The Abbott government’s planned review this year of the renewable energy target is fanning fierce speculation about the future of the scheme, none of it especially rosy.

There’s talk that the RET – which mandates that 20 per cent of all electricity come from renewable sources by 2020 – could be revised down, or worse still, scrapped altogether.

All the dark gossip – and so far, that’s all it is – has sent an industry familiar with investor skittishness into overdrive.

“It’s fairly paralysing,” Bloomberg New Energy Finance Australia head Kobad Bhavnagri told AAP.

“The uncertainty is nothing new, although I don’t think it’s ever been this acute.”

Analysts say businesses are finding it hard to finance projects, with investors spooked the review will lead to a policy change.  The government insists it remains committed to the RET and hasn’t announced the scope of the review, but industry isn’t too reassured by what it is hearing.

Talk of “sensible adjustments” have been sounding out from the frontbench, with mounting speculation the target could be halved.  Some of the scheme’s more strident opponents – such as veteran Nationals MP Ron Boswell – are calling on government to ditch it entirely.

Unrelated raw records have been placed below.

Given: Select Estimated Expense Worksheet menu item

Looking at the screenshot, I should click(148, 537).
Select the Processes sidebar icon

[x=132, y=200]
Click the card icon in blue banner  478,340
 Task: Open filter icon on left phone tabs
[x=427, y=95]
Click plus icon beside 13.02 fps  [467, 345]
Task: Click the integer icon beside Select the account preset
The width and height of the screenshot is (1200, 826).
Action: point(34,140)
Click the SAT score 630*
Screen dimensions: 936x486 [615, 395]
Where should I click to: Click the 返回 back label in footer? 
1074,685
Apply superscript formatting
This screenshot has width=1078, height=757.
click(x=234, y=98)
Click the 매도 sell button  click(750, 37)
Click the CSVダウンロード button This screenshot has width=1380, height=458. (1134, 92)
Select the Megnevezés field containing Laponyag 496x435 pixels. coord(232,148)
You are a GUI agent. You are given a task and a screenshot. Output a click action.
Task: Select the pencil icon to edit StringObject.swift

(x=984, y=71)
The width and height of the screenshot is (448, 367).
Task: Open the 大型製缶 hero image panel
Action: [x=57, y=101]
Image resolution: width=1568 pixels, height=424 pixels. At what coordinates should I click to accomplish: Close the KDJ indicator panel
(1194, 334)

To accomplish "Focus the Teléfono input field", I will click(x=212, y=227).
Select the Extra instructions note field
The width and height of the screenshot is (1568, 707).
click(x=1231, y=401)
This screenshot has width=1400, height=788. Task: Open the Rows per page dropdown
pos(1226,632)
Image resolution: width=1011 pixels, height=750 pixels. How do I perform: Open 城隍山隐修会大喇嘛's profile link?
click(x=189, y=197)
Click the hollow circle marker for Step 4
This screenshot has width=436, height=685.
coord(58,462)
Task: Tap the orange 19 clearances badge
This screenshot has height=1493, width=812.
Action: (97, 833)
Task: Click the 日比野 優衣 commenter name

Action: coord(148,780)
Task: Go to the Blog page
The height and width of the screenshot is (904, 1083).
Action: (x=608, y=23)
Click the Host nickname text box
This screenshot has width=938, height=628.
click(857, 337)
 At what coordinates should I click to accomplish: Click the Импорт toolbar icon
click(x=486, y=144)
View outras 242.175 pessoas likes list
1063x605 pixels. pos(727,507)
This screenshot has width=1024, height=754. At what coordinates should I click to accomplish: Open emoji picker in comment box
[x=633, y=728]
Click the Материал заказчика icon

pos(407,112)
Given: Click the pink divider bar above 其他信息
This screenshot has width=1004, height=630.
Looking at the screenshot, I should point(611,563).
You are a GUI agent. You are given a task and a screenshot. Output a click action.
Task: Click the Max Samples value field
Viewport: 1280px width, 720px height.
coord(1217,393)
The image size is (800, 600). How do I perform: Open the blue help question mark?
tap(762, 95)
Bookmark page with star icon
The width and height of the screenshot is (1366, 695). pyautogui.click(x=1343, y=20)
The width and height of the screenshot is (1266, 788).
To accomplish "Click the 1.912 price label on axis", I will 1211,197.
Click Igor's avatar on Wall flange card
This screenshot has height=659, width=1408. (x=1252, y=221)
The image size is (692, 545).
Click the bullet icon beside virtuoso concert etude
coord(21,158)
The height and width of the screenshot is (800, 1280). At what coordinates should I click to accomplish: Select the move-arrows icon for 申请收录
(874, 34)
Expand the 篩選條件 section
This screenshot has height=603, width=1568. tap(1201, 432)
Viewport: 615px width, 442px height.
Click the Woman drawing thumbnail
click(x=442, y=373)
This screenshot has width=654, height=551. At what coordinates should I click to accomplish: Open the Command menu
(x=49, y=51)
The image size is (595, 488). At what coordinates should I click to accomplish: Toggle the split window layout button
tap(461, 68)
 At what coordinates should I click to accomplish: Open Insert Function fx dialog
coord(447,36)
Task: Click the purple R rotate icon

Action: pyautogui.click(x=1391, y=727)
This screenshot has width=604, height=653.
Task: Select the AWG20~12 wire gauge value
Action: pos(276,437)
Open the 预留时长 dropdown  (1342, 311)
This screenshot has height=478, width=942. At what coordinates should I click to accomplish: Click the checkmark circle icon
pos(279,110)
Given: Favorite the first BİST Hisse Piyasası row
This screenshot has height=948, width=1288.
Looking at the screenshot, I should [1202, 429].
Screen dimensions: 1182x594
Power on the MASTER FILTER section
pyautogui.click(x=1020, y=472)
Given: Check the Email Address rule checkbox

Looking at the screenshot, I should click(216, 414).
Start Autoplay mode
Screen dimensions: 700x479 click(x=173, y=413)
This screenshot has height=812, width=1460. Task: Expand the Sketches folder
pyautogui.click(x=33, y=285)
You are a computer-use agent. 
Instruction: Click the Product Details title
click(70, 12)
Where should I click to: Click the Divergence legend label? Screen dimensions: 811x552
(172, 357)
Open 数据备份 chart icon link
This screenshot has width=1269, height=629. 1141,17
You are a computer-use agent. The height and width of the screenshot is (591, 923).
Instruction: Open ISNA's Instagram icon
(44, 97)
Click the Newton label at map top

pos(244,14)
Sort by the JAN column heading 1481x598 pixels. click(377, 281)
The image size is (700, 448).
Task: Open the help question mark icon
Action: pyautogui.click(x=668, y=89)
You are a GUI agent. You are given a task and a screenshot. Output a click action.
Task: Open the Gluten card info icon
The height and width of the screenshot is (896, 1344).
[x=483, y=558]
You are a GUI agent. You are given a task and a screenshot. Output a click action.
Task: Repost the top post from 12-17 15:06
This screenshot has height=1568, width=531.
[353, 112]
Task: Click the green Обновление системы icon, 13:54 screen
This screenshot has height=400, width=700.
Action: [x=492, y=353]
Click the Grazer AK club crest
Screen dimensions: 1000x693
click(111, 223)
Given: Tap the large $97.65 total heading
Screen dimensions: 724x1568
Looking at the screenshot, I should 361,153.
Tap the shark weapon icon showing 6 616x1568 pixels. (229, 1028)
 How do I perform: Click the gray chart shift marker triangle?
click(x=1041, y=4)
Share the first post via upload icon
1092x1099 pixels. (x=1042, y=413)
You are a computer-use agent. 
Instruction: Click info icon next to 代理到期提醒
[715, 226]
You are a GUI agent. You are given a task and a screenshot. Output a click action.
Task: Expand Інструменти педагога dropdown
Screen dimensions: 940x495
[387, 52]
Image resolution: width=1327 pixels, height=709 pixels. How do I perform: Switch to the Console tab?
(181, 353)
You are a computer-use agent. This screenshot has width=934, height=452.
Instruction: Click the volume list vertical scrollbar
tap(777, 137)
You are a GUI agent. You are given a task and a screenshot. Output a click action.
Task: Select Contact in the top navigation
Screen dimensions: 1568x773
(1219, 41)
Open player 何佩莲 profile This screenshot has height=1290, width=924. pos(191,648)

Prime Minister Tony Abbott says he supports the “sensible use” of renewables, but is concerned the RET is driving up domestic power prices.

“We’ve got to accept though that in the changed circumstances of today, the renewable energy target is causing pretty significant price pressure in the system,” he said late last year.

That set alarm bells ringing, and not without reason.

Since being elected, the government has cut $435 million from the nation’s clean energy agency ARENA, and ordered the $10 billion Clean Energy Finance Corporation to stop financing renewable projects.

But energy analysts agree abolishing the RET would be truly disastrous for the renewables sector in Australia.

“If the renewable energy target… were to be abolished tomorrow, investment in large-scale renewables would cease and the majority of companies concerned with that would close,” Bhavnagri said.

The importance of the scheme to the industry can’t be underestimated.

Clean Energy Council CEO Kane Thornton said the RET has underpinned the entire renewables industry in Australia for the past decade, creating thousands of jobs and driving billions in investment.

“Every large-scale project built in Australia has been built as a result of the RET,” he told AAP.

The figures speak for themselves. Australian businesses and households alike have a proven appetite for renewables.

By the end of 2011, about $10.5 billion had been invested in large-scale renewable energy projects such as wind and solar farms.

Just last month, the government’s Clean Energy Regulator announced that Australia had installed more than two million small-scale renewable energy systems like solar panels.

More and more renewable energy is being generated at a time when – for the first time in decades – demand for electricity is actually falling in Australia.

By 2020 it’s expected renewable power will actually make up more than 20 per cent of the energy mix, prompting calls for the target to be readjusted or the time frame extended to 2025.  Critics say clean energy is expensive and unnecessarily hikes power bills.

This is a concern for Abbott, who wants Australia to be an “affordable energy capital” and has commissioned an energy white paper to find ways to lower electricity costs.  Despite the speculation, not everyone is jumping the gun.

“I think those scenarios of shutting down the RET or substantially reducing it are unlikely,” Thornton said.

For one, the RET has been enormously successful in reducing carbon emissions, a fact acknowledged recently by Environment Minister Greg Hunt.

More than once it’s been called Australia’s largest and most successful carbon abatement policy, one that could significantly assist the government in meeting its five per cent emissions reduction target by 2020.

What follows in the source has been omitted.